§ **WHAT IS EXPECTED**: Give a count of the lines below that have the string "Lossin" in them, with no other words.

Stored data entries
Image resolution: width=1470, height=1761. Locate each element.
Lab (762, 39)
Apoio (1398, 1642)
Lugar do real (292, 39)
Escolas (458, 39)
...
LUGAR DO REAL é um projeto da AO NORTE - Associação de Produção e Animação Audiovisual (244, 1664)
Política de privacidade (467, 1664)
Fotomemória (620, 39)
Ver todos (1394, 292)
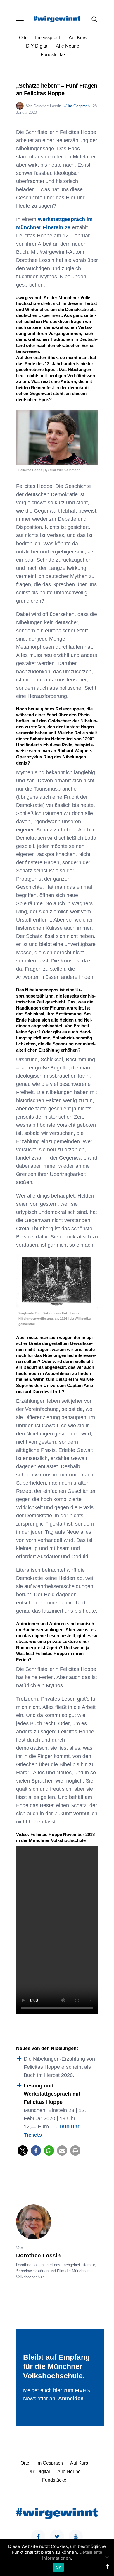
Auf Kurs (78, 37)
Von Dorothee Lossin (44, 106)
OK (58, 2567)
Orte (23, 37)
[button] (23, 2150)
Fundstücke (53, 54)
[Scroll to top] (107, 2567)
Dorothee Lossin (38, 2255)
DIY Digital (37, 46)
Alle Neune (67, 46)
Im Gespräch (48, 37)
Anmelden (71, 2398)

§ **ANSWER SECTION**: 2